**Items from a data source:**
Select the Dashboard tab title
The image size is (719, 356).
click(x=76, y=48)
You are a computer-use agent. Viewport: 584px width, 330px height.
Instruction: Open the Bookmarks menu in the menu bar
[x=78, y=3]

**Goal of the exercise:**
Please repeat each line from the one with "Instruction: Open the" through the last line of the data above, and add nothing.

**Response to this task:**
Instruction: Open the Bookmarks menu in the menu bar
[x=78, y=3]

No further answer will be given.